3 La République italienne ne conteste pas avoir manqué à son obligation d'adopter en temps utile les mesures nécessaires à la transposition des directives précitées.
4 Pour sa défense, elle fait cependant valoir que, dans l'avis motivé du 28 mai 1993, la Commission lui avait fixé un délai de deux mois pour se conformer à ses obligations. Or, pendant ce délai, le Conseil a adopté deux autres directives portant modification de la directive 89/392 - les directives 93/44/CEE, du 14 juin 1993 (4), et 93/68/CEE, du 22 juillet 1993 (5). La défenderesse estime, dès lors, que la réglementation communautaire à laquelle la Commission lui reproche de ne pas avoir conformé sa réglementation n'était plus du tout actuelle à la date pertinente. Selon elle, le manquement dont il s'agit n'est donc qu'un manquement formel qui ne saurait fonder un recours au titre de l'article 169 du traité CE. Elle conclut qu'il y a donc lieu de rejeter le recours de la Commission comme étant irrecevable pour défaut d'intérêt à agir.
5 On ne saurait suivre cet argument de la République italienne. Comme elle l'a indiqué à juste titre, la Commission n'a pas à démontrer l'existence d'un intérêt à agir lorsqu'elle introduit un recours sur le fondement de l'article 169 du traité (6). Elle avance un argument qui est tout aussi fondé en ce qu'elle objecte que, même lorsqu'il s'agit de directives qui sont régulièrement réactualisées, il ne saurait être permis aux États membres de se soustraire à leur obligation de transposition. S'il n'en était pas ainsi, tout le système d'harmonisation des législations nationales serait, en effet, mis en péril. La conception de la défenderesse pourrait, à la rigueur, présenter une certaine justification si la non-transposition d'une directive était rendue caduque par une modification ultérieure du droit communautaire - c'est-à-dire dans l'hypothèse où la directive concernée aurait été abrogée par une directive ultérieure. Tel n'est manifestement pas le cas en l'espèce (et la défenderesse ne le soutient d'ailleurs pas).

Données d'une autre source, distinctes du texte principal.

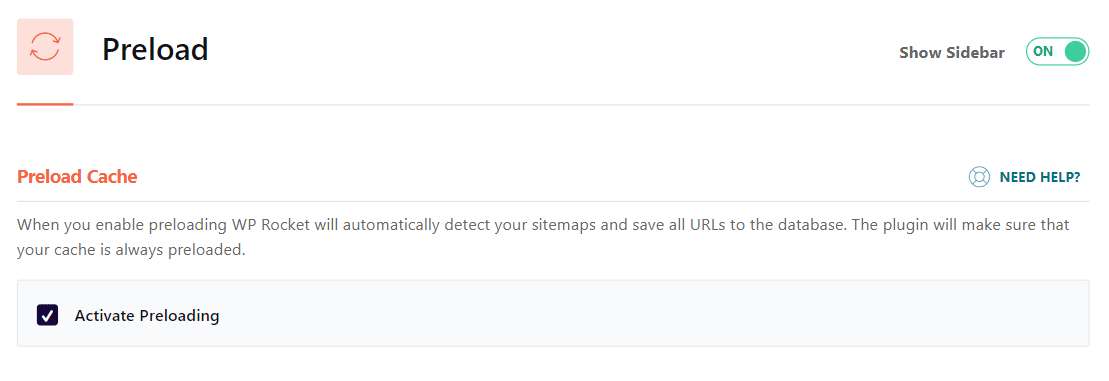
Task: Click the gray header divider line
Action: click(581, 105)
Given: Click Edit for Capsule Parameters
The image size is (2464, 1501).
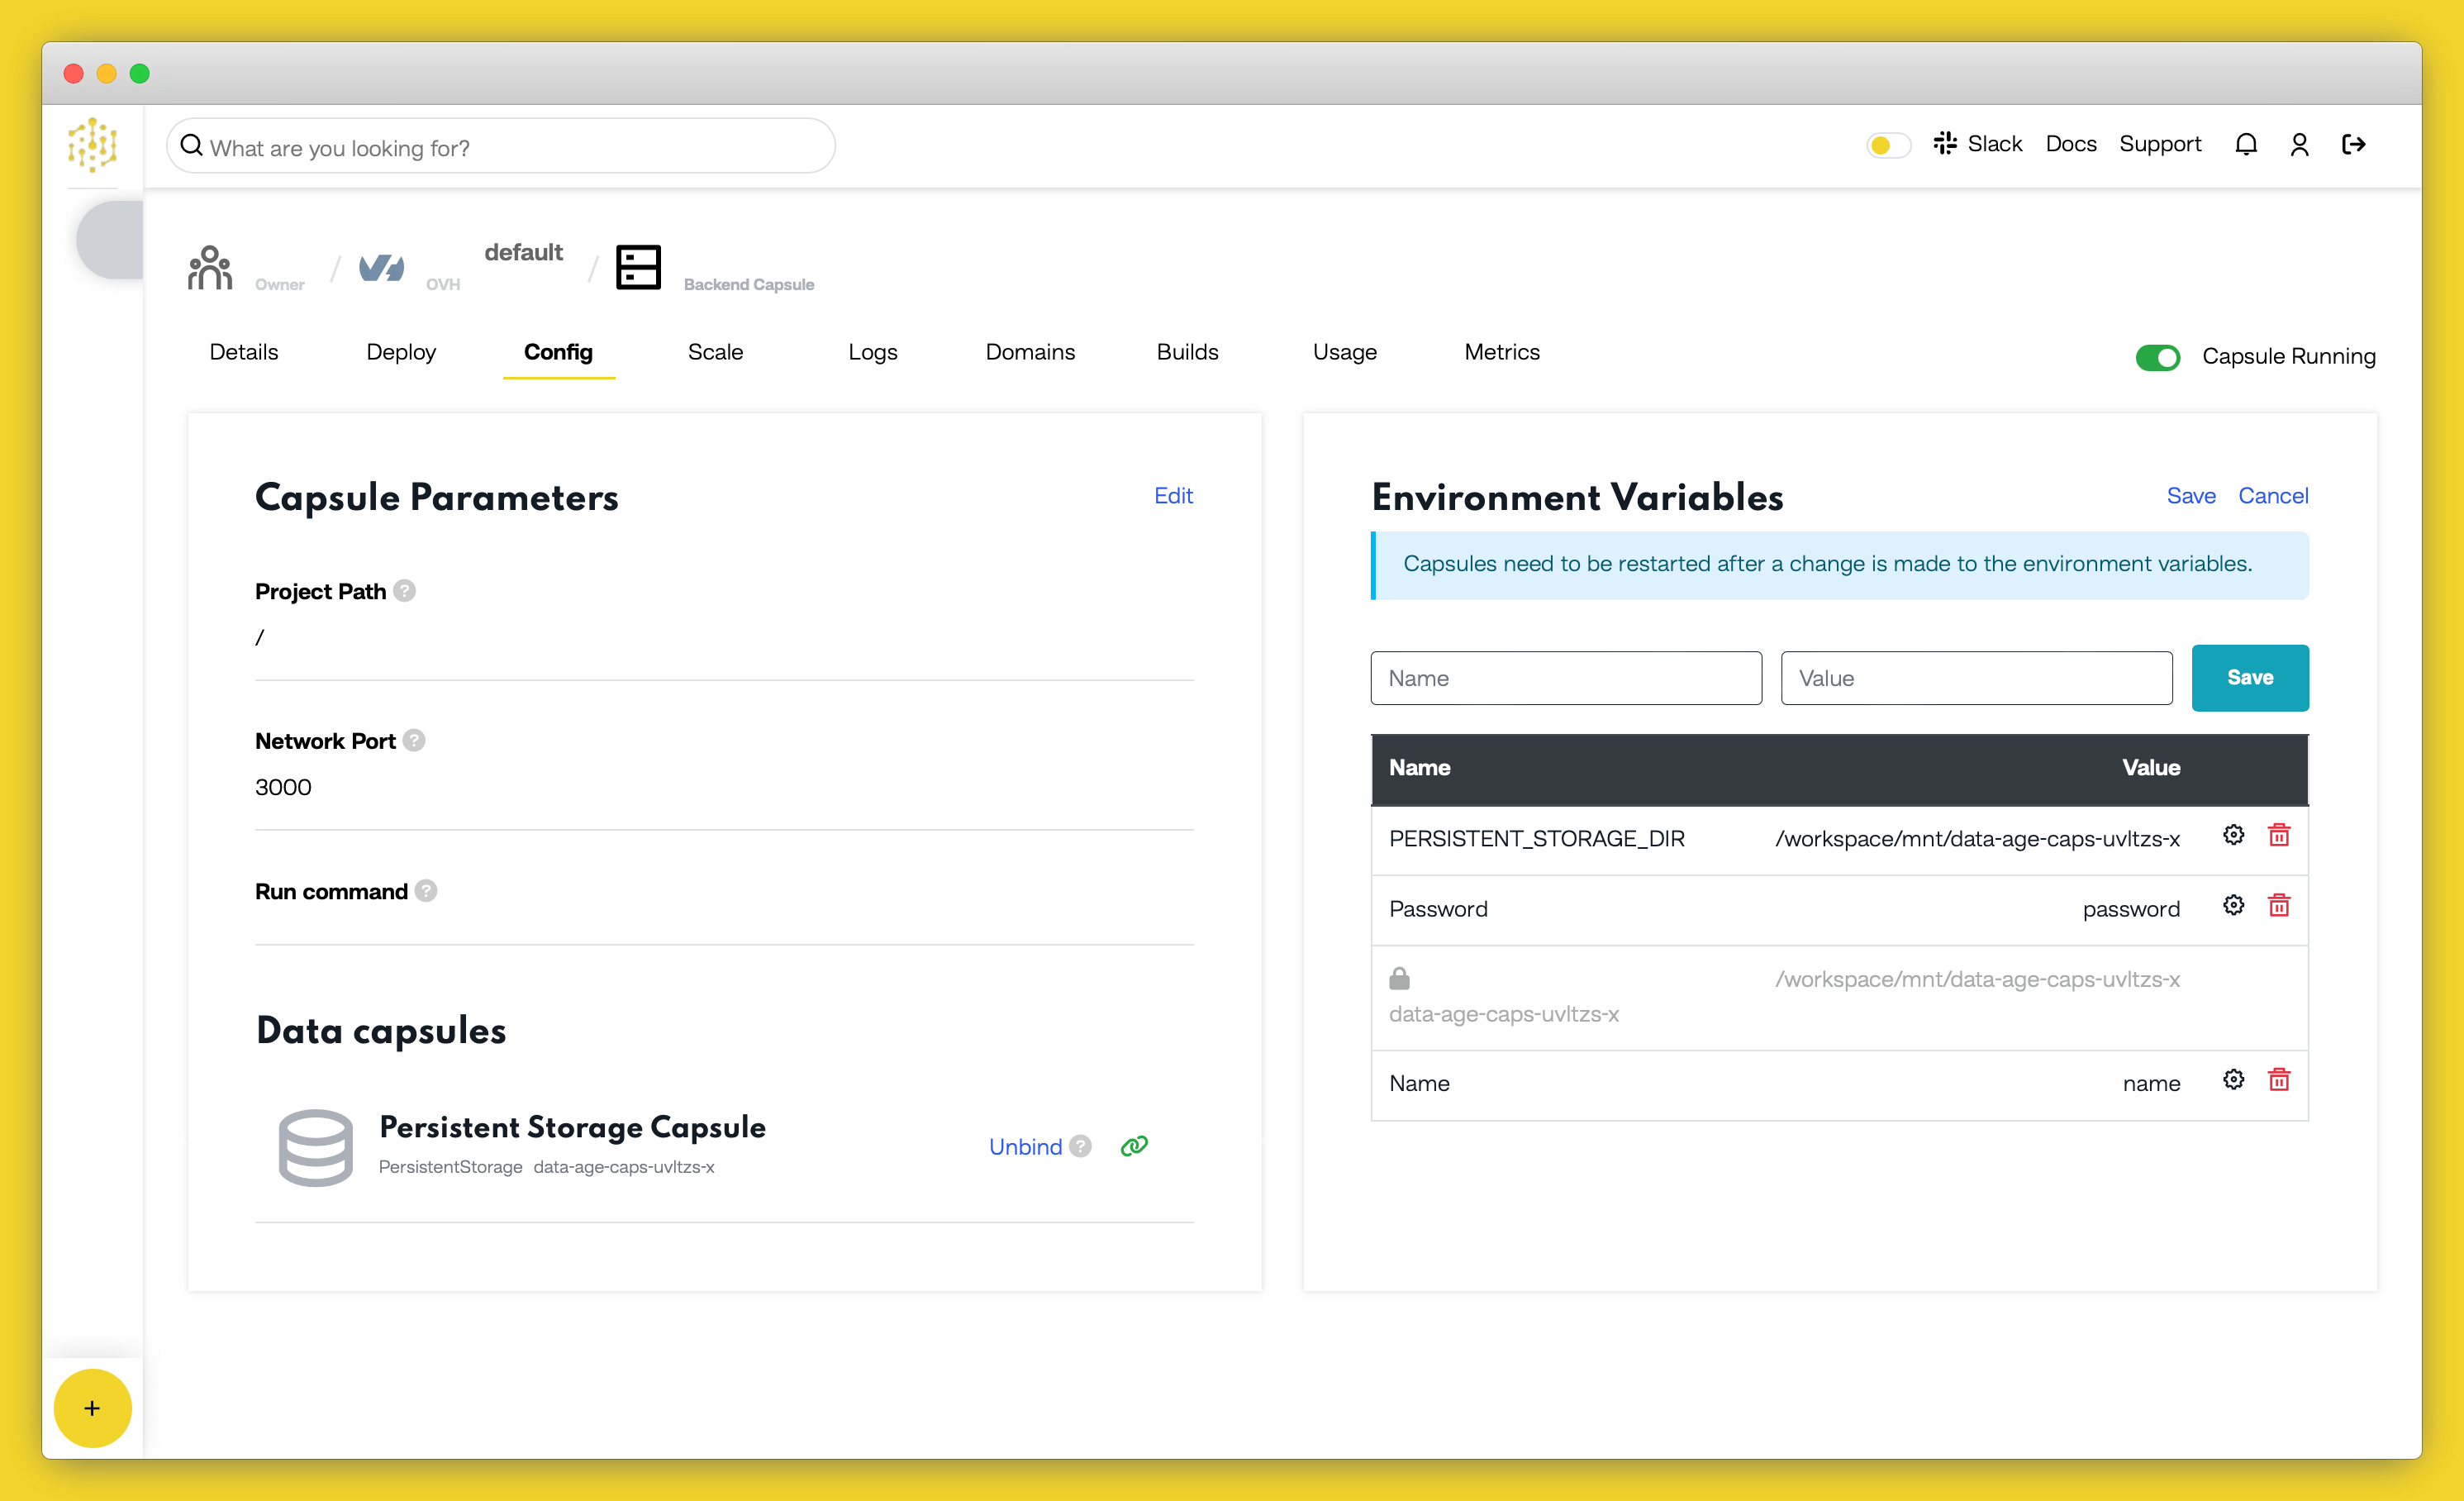Looking at the screenshot, I should pos(1173,496).
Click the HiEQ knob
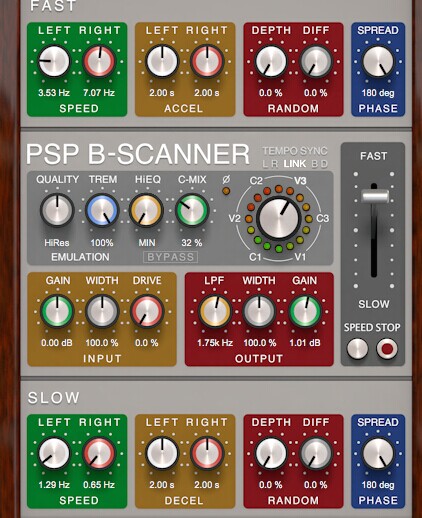This screenshot has width=422, height=518. 146,210
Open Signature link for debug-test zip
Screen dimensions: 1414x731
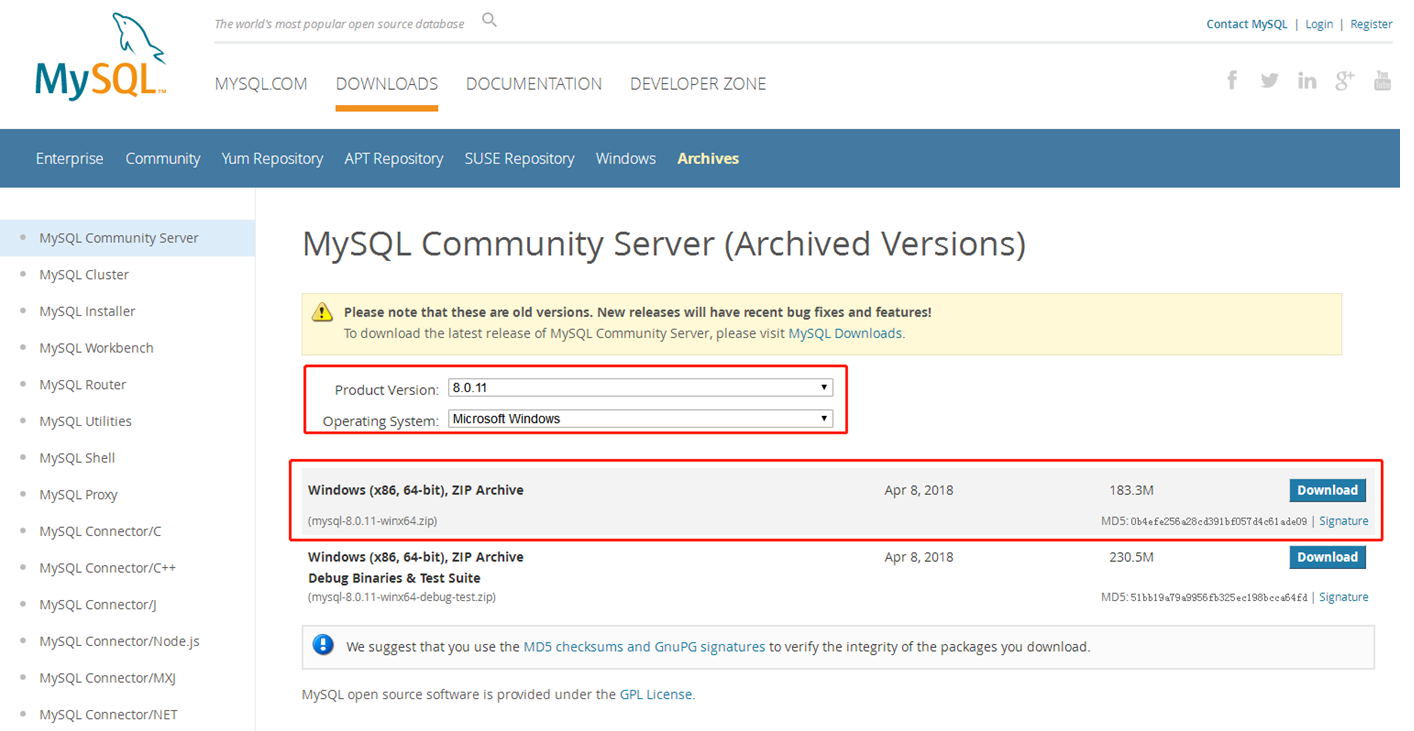pos(1344,597)
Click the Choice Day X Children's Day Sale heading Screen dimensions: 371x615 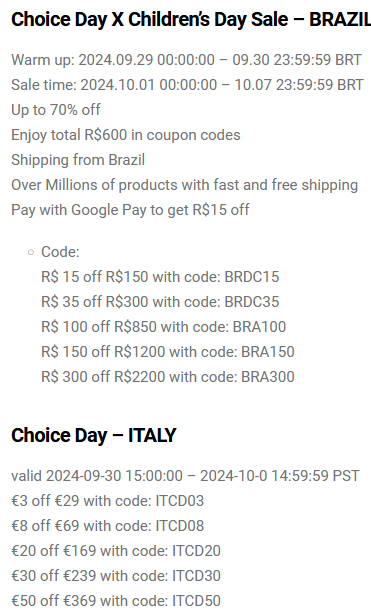tap(191, 20)
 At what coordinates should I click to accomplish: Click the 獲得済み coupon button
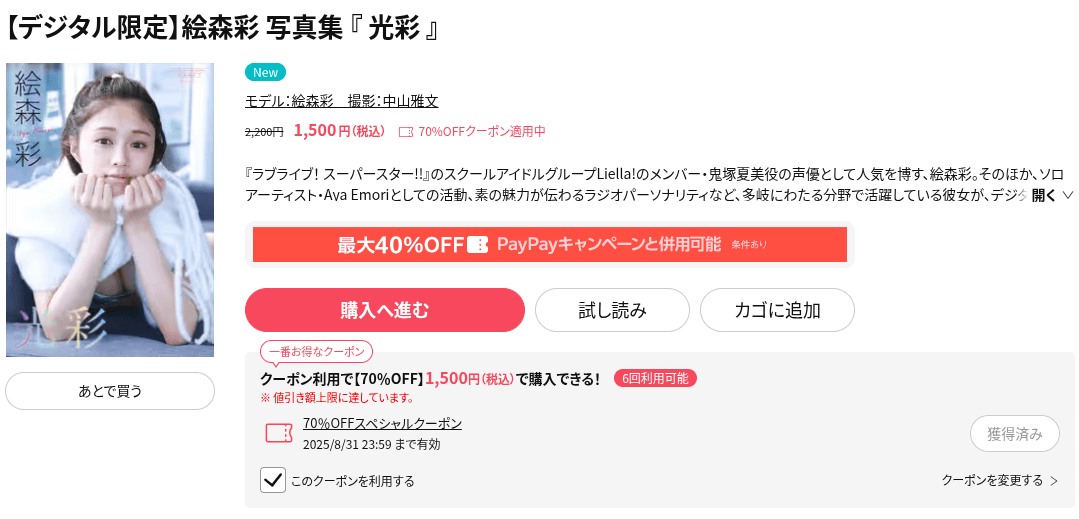click(1014, 434)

6 Dans sa lettre de mise en demeure du 20 mai 1992, la Commission n'avait pas seulement mentionné les directives 89/392 et 91/368, mais également fait grief de la non-transposition de six autres directives. Dans son mémoire en défense, la République italienne fait valoir que cette façon de procéder est de nature à provoquer une confusion, alors que l'article 169 du traité prévoit une procédure extrêmement formelle. On ne comprend pas bien si, par ces observations, la défenderesse cherche à mettre en cause la recevabilité du recours. Si tel devait être le cas, son argumentation devrait, en toute hypothèse, être rejetée. Rien n'empêche la Commission d'attaquer simultanément plusieurs manquements dans une procédure de recours en manquement au titre de l'article 169. Au surplus, il ne saurait faire de doute que la République italienne connaissait la teneur du manquement qui lui était reproché. Cela est déjà démontré par l'affirmation, du mémoire en défense, selon laquelle la transposition des deux directives litigieuses avait été suspendue en raison du fait que les directives 93/44 et 93/68 avaient été adoptées entre-temps.
Conclusion
7 Nous proposons donc de faire droit à la requête de la Commission et de condamner la République italienne aux dépens.
(1) - JO L 183, p. 9.
(2) - JO L 198, p. 16.
(3) - Voir article 13, paragraphe 1, de la directive 89/392 et article 3, paragraphe 1, de la directive 91/368.
(4) - JO L 175, p. 12.
(5) - JO L 220, p. 1.
(6) - Voir déjà l'arrêt du 4 avril 1974, Commission/République française (167/73, Rec. p. 359, point 15).